Verdict: Recommended with reservations
Before reading this book, I expected several things:
- Fascinating nuggets about how Google solves problems at a large scale
- A minor buzzword overdose (and in particular, ‘subtle’)
- A degree of excessive certainty about the Google way being the way.
There are 25 chapters, mostly written by different people. Whilst the style does vary it still stays fairly coherent.
Just about everything about software engineering at Goggle gets covered. The first few chapters are introductory, then there are a few of chapters on management. That leaves a large part of the book that covers code, building, testing, changes and documentation.
Not too much is only applicable to Google, so most people and companies should benefit. Chapter 3 on Knowledge Sharing does describe internal Google collaboration tools at length, but even still the ideas should be fairly portable. A few of the chapters are only applicable to very large scale projects. I also found a few of the chapters were a bit overly Java-centric and could have done with a bit more coverage of other programming languages and toolkits. Particularly Chapter 18 on build systems could have done with more coverage of Make-style building or C/C++/Rust style applications.

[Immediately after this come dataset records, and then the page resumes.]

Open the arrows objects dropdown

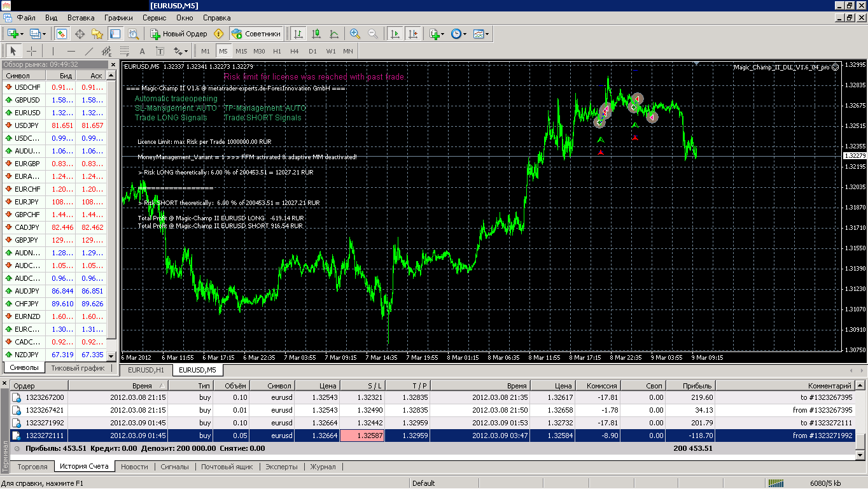pyautogui.click(x=181, y=51)
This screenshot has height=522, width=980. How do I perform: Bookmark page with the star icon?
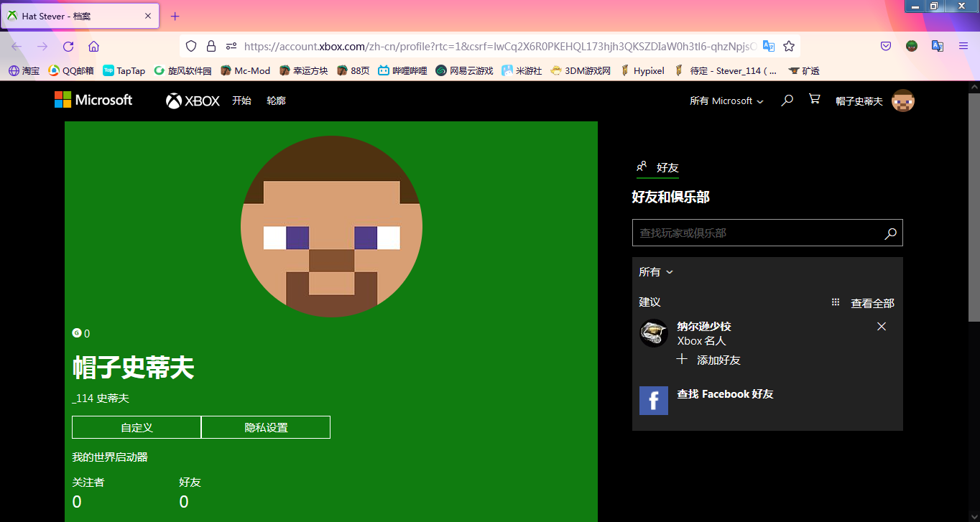[x=789, y=46]
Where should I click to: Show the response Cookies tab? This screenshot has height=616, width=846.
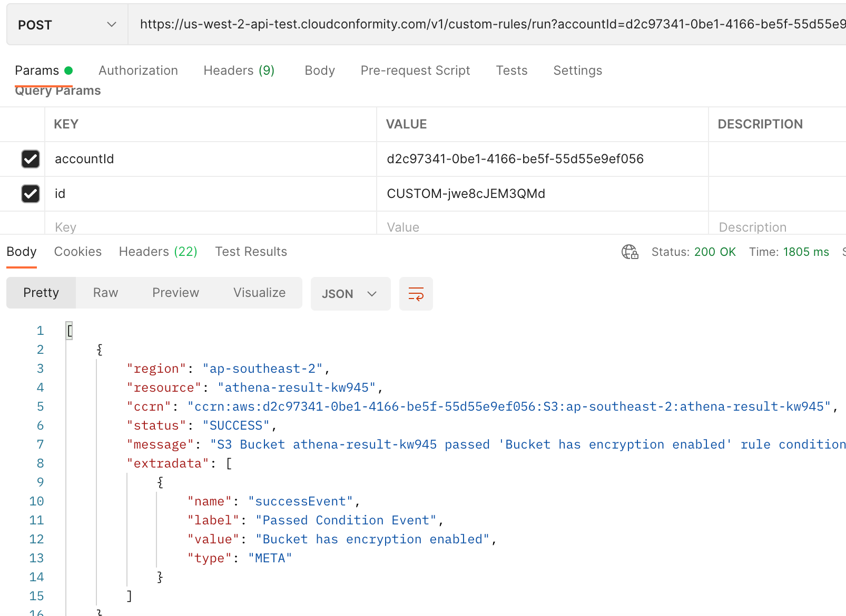78,252
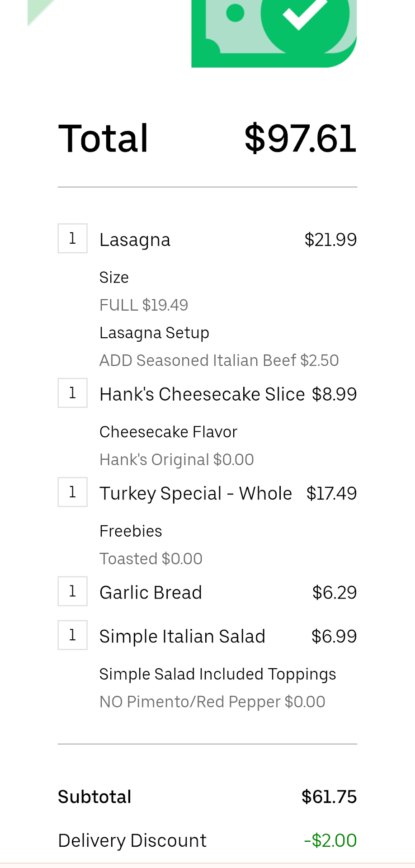Click the $97.61 total amount
Image resolution: width=415 pixels, height=868 pixels.
point(300,138)
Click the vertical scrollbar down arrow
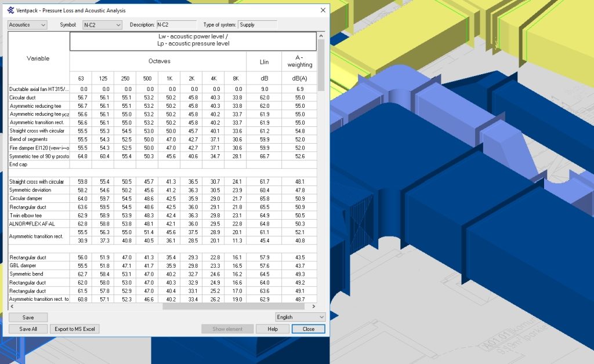594x364 pixels. [321, 299]
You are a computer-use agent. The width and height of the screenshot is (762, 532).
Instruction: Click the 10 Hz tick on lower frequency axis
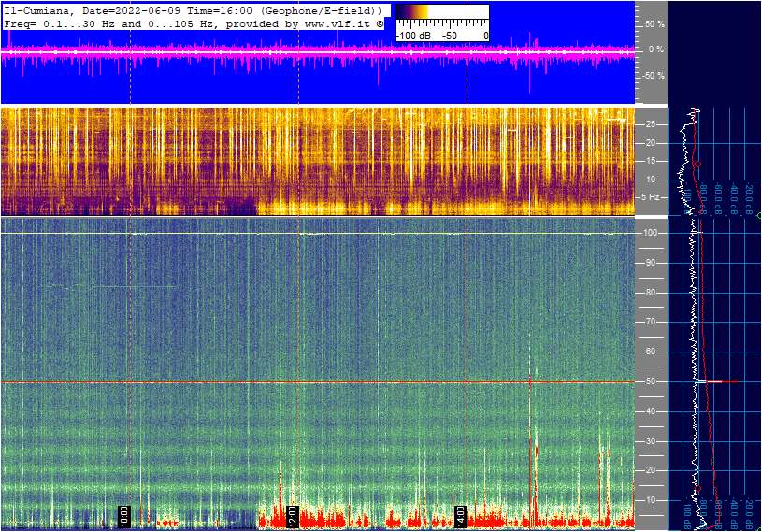click(x=651, y=500)
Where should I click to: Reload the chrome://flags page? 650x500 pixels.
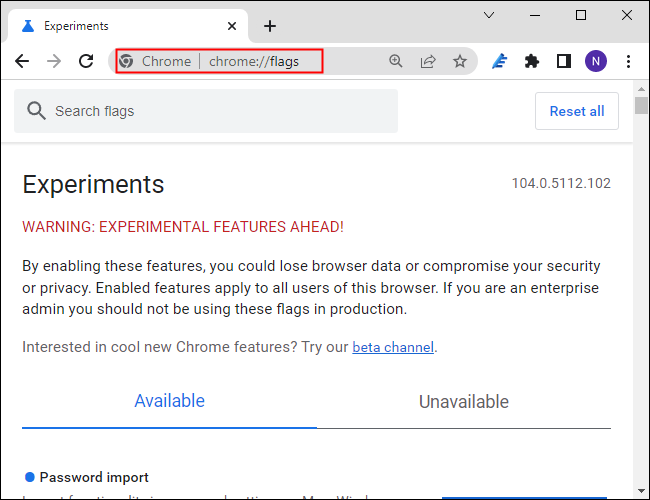pyautogui.click(x=86, y=61)
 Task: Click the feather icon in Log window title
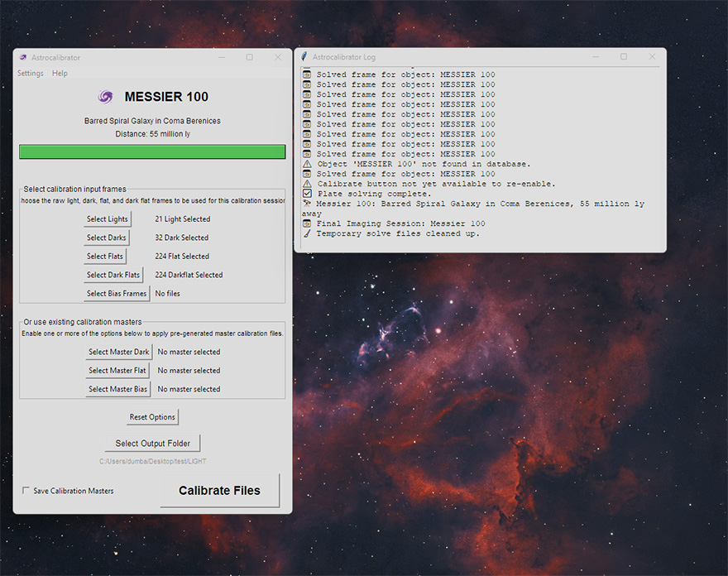click(x=304, y=57)
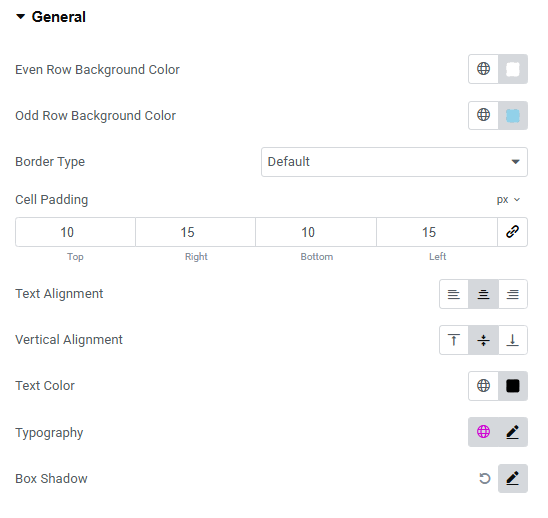Click globe icon for Odd Row Background Color
The image size is (548, 518).
click(x=483, y=115)
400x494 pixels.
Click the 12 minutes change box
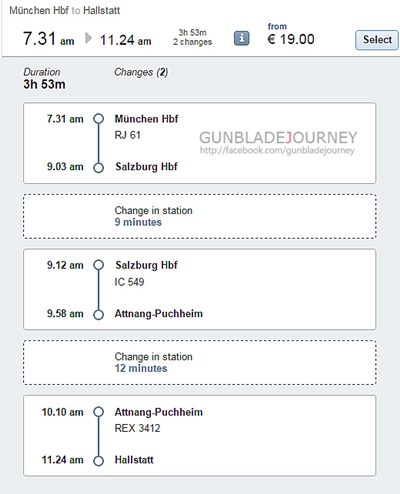tap(200, 363)
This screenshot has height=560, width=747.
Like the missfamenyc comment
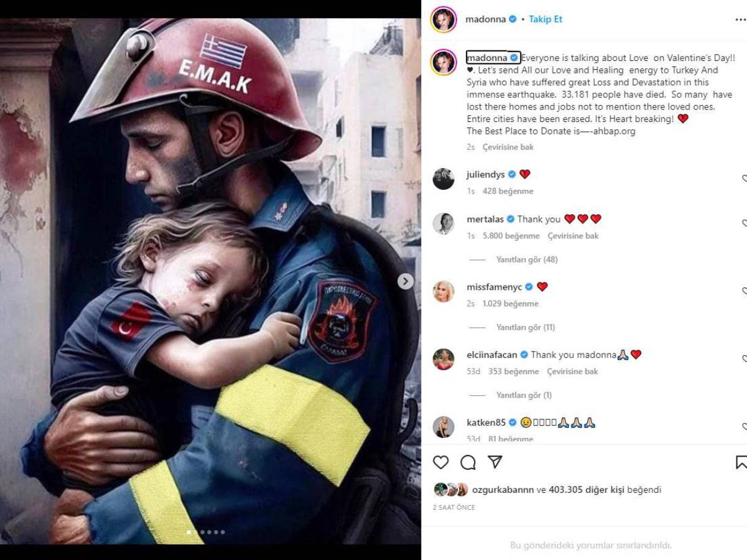point(744,291)
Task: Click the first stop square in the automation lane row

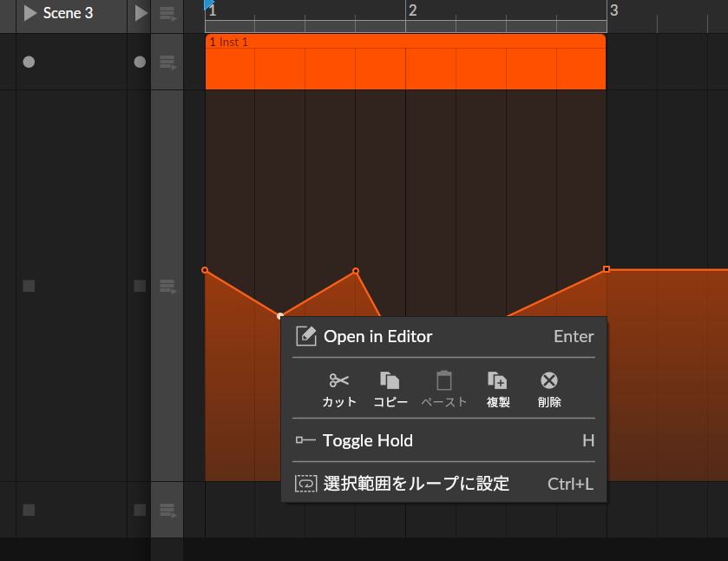Action: pos(29,286)
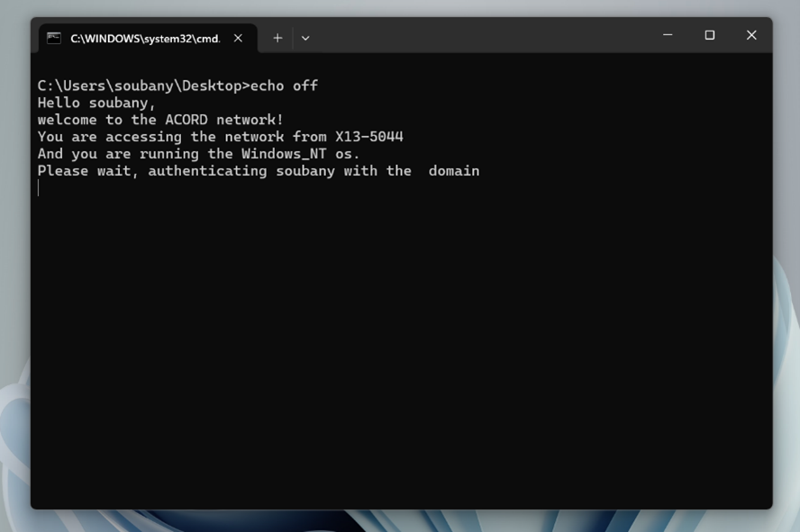Close the terminal window

pyautogui.click(x=750, y=35)
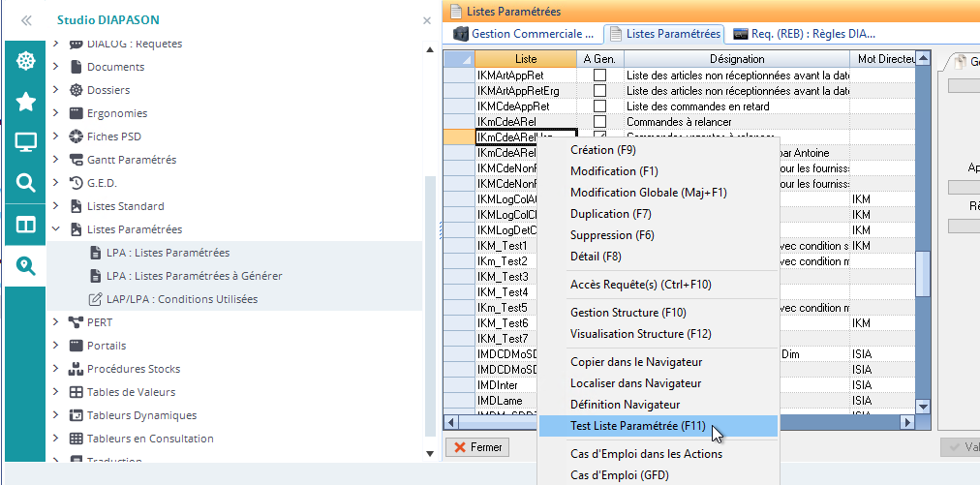This screenshot has height=485, width=980.
Task: Expand the Documents tree node
Action: (x=55, y=67)
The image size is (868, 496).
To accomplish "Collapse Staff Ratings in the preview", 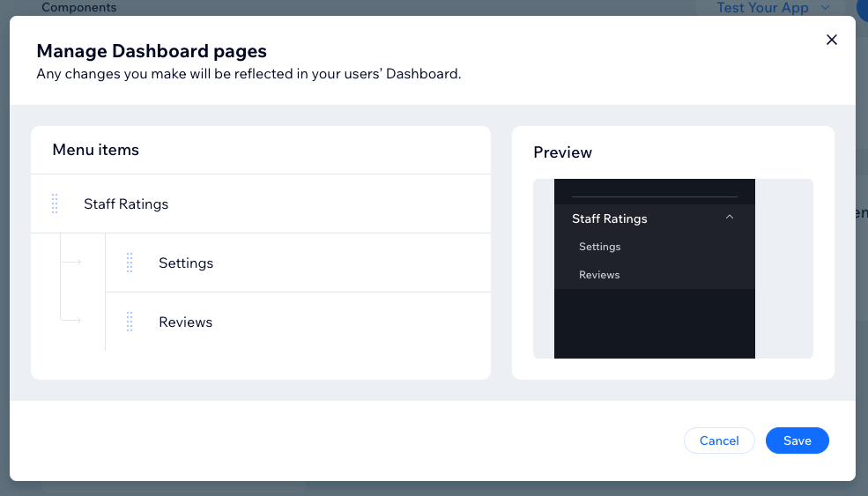I will pyautogui.click(x=730, y=217).
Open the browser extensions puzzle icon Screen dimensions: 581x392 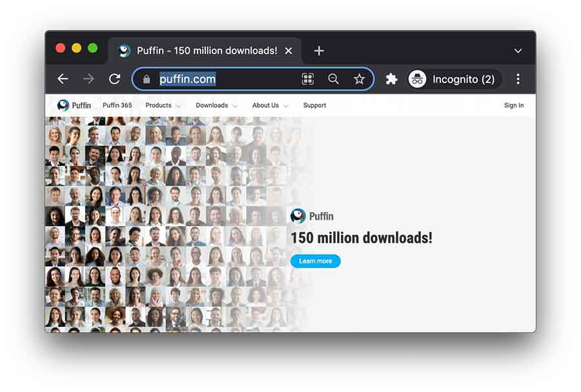(x=391, y=79)
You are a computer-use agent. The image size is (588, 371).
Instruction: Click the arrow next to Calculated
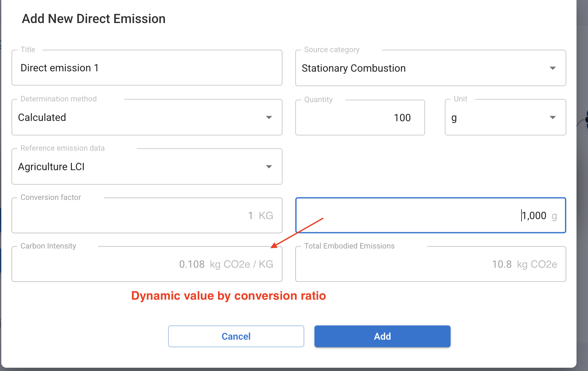coord(269,117)
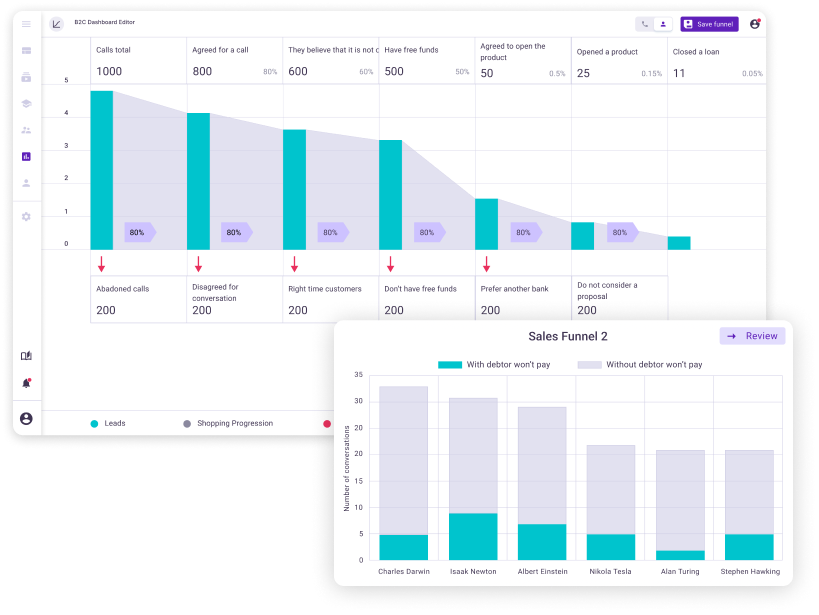Image resolution: width=819 pixels, height=615 pixels.
Task: Toggle 'With debtor won't pay' legend series
Action: pos(494,365)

I found the chapters on code search and deprecation very interesting. I’m not going to write a code search tool, but the sheer size of the Google code base makes the need obvious. Deprecation isn’t something that I read about often. We’re often told how to write new code or to fix bugs, but not often told about the problems related to deleting code.
Google does seem to have reinvented their own wheels for many of their tools (version control, build system, test). I did wonder why third party tools were not used. I’d have liked to have seen some of the pros and cons of using home made tools vs third party FOSS or commercial tools.
The chapter on dependency management was a bit overblown. The biggest problem in computing? It can be a headache but for me it has never been a major problem. The only chapter that didn’t interest me at all was the last one on compute as a service though I do see more and more ‘cloud’ services.
In summary, this was an enjoyable read. It would be nice to be able to use some of the tools and techniques described, but I suspect that for most people that will only be possible if they get hired by Google. Which might have been one of the secondary goals in publishing this book.
Finally, how did my preconception go?
- Yes and I can now add ‘brittle’ and ‘flaky’ whenever talking about tests
- I think I was wrong there. There is a bit, but there is also a clear drive to learn from mistakes and be open to change.